Copy the listing lines from the one containing "Task: Upvote hypo-osmotic's music comment" through the one containing "click(x=18, y=362)", changing "Revenue" to "Income" and leaving everything else the same.

→ **Exercise material**:
____
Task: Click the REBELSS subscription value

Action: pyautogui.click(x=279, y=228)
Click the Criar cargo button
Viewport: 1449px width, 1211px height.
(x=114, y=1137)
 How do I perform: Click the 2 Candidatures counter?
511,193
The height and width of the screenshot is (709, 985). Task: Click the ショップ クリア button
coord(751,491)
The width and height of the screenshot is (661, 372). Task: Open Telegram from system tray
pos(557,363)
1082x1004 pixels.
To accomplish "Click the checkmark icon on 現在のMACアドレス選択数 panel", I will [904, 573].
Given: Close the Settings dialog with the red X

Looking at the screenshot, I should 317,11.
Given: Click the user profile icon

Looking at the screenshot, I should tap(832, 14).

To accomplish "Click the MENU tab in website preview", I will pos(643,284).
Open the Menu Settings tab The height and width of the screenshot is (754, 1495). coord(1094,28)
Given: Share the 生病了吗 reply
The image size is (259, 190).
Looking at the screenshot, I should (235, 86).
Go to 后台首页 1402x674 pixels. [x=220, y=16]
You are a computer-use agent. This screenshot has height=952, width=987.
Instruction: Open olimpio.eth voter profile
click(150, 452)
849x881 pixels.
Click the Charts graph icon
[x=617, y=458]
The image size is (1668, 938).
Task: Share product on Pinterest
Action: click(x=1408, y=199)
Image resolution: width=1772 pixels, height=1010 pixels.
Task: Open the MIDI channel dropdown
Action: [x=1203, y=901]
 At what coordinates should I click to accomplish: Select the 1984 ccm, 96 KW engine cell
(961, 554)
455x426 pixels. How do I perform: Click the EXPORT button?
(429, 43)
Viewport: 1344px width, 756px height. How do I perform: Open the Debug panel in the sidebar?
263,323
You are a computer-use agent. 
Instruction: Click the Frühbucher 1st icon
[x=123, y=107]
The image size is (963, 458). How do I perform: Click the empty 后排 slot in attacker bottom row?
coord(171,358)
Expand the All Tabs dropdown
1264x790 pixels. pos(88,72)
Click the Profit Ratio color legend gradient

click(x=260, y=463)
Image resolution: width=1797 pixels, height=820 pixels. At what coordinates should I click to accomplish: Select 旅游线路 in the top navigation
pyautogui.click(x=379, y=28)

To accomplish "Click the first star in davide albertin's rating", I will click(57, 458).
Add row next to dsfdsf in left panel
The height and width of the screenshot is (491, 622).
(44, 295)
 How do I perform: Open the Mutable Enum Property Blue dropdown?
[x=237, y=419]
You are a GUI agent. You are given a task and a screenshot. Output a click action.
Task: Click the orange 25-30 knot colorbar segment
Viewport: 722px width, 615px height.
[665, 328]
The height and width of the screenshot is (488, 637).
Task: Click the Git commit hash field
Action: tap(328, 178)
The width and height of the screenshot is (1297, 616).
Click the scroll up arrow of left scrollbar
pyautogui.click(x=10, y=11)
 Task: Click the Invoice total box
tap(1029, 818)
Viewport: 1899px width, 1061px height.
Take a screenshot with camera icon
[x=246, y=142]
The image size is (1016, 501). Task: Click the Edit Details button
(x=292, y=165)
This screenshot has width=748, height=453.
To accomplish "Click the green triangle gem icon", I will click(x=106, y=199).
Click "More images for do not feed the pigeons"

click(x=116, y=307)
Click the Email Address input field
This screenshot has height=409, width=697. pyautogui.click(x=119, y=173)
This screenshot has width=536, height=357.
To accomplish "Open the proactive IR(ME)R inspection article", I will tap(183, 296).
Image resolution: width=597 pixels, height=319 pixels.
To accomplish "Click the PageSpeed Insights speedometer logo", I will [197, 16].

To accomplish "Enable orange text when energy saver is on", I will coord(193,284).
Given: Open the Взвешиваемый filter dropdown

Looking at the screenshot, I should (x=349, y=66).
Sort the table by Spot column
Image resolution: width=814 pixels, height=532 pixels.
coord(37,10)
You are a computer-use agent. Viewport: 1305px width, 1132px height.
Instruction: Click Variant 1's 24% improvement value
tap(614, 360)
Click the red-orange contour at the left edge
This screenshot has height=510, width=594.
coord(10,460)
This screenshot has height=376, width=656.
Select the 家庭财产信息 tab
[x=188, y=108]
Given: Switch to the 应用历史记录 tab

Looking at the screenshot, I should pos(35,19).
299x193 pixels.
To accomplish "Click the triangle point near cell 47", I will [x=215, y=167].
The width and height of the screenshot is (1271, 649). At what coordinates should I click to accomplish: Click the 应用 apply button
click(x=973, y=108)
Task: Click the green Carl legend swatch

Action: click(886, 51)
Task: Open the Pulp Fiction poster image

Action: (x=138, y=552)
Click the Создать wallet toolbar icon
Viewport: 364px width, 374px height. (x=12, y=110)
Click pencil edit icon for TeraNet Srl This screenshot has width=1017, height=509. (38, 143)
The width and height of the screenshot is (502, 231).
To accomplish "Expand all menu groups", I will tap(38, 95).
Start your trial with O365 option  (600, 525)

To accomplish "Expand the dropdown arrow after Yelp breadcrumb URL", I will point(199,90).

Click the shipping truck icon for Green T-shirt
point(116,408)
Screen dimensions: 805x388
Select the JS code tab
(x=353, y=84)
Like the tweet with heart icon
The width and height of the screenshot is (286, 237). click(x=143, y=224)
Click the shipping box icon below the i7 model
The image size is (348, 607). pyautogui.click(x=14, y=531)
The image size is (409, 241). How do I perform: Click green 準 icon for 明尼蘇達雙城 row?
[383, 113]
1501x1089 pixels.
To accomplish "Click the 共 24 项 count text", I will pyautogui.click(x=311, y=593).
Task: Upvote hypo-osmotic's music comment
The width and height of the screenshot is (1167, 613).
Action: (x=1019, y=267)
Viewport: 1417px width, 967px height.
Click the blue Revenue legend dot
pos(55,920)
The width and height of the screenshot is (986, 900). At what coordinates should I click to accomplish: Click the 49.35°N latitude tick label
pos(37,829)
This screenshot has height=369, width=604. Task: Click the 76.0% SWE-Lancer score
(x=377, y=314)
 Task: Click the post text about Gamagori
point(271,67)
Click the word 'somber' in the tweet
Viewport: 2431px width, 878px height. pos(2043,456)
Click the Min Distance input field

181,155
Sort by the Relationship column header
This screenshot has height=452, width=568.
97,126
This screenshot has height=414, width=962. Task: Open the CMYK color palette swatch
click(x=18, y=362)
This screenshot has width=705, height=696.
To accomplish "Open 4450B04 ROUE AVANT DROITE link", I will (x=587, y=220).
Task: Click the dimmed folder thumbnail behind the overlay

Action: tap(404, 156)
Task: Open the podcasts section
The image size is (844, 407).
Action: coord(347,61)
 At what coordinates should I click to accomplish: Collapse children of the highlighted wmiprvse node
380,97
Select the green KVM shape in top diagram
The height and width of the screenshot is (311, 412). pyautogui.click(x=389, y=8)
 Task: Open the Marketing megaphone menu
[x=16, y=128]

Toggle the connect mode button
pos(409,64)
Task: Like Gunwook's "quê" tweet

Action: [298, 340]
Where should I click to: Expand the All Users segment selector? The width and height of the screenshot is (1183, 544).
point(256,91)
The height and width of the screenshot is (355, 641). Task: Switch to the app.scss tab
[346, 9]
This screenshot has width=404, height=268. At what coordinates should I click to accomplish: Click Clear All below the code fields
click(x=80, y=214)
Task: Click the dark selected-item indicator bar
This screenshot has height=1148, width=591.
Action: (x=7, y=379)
____
→ **Response**:
Task: Upvote hypo-osmotic's music comment
The width and height of the screenshot is (1167, 613).
Action: (x=1019, y=267)
Viewport: 1417px width, 967px height.
Click the blue Income legend dot
pos(55,920)
The width and height of the screenshot is (986, 900). At what coordinates should I click to accomplish: Click the 49.35°N latitude tick label
pos(37,829)
This screenshot has height=369, width=604. Task: Click the 76.0% SWE-Lancer score
(x=377, y=314)
 Task: Click the post text about Gamagori
point(271,67)
Click the word 'somber' in the tweet
Viewport: 2431px width, 878px height. pos(2043,456)
Click the Min Distance input field

181,155
Sort by the Relationship column header
This screenshot has height=452, width=568.
97,126
This screenshot has height=414, width=962. Task: Open the CMYK color palette swatch
click(x=18, y=362)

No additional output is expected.